New York City taxpayers just got slapped with an $18 million verdict because school officials spent decades looking the other way while a music teacher molested children — and the bureaucrats who enabled him face zero consequences.

A Brooklyn jury found the city Department of Education "acted recklessly" in its handling of substitute teacher John Clark, who repeatedly abused a student at PS 15 in Red Hook between 1968 and 1971. It is the first jury verdict under New York's landmark Child Victims Act, and it lays bare a familiar pattern: institutions protect predators, the powerful walk away, and the working class picks up the tab.

The victim, now 66 and identified only as AP, testified that Clark forced him to sit on the then-28-year-old teacher's lap while Clark had an erection during school auditorium movie screenings, and fondled the boy's genitals over his clothes. This wasn't a secret. A mother complained to Principal Edwin Gardner. Gardner's response? He transferred the boy out of Clark's class and placed Clark under supervision — but never reported the incident to District Superintendent Anthony Ferrerio, as the New York Times reported at the time. Gardner faced no disciplinary action for burying the complaint.

Clark was only fired and arrested after a second mother bypassed the school entirely and went straight to the police. His punishment for molesting children: five years probation. He died in 2017 with multiple known victims.

Follow the money. The city Law Department said it will "review the verdict," but $18 million will come out of the public coffers. The administrators who knew and did nothing? They retired on public pensions. The predator got probation. The taxpayer pays for all of it.

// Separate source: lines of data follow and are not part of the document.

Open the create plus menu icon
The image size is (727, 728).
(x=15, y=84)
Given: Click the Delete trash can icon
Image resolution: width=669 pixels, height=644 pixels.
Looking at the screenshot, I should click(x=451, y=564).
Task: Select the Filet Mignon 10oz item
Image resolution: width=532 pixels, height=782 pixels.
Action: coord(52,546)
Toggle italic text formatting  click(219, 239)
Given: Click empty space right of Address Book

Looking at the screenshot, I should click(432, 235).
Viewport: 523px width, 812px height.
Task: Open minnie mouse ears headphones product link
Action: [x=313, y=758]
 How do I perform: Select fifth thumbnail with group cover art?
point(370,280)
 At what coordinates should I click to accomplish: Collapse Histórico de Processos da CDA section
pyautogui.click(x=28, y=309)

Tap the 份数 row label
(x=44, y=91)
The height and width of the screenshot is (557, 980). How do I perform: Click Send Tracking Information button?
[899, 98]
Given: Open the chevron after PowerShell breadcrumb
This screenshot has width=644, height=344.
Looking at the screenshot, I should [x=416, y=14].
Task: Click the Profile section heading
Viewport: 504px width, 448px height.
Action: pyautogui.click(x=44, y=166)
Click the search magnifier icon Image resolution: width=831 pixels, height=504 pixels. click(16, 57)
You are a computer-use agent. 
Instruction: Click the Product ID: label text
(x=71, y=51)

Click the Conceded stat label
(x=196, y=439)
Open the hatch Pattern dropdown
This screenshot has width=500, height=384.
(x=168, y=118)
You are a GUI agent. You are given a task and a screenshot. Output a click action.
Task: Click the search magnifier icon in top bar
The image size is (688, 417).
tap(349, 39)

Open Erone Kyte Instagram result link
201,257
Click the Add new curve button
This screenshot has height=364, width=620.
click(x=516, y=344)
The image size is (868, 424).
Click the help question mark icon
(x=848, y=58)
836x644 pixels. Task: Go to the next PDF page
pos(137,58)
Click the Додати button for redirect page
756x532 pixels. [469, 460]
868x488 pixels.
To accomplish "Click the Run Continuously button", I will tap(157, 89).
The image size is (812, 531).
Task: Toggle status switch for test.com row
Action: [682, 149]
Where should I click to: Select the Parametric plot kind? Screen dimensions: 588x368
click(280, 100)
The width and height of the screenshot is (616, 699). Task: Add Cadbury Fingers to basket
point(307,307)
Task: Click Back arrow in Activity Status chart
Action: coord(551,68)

The Child Victims Act, passed in 2019, finally gave survivors a real shot at justice by extending the civil claims window to age 55 and opening a two-year look-back period for victims of any age to sue. Before that, victims had only until age 23 — meaning most never had a chance to hold their abusers or the institutions that shielded them accountable.

The institutional protection of predators isn't limited to schools. In Louisiana this week, pastor Terry Reed was sentenced to 80 years for sexually molesting two boys — his third conviction for abusing minors, according to The Guardian. Reed had pleaded guilty to similar charges in 1997 and again in 2017. He used biblical scripture to manipulate his victims into believing the abuse was normal. Two boys also died by electrocution in his hot tub in 2002; investigators couldn't classify the deaths. The system had multiple chances to stop Reed. It didn't.

In both cases, the institutions that should have protected children instead protected the predators inside them. The question isn't whether this keeps happening. It's who will ever be held responsible — and why the bill always lands on the people who had nothing to do with it.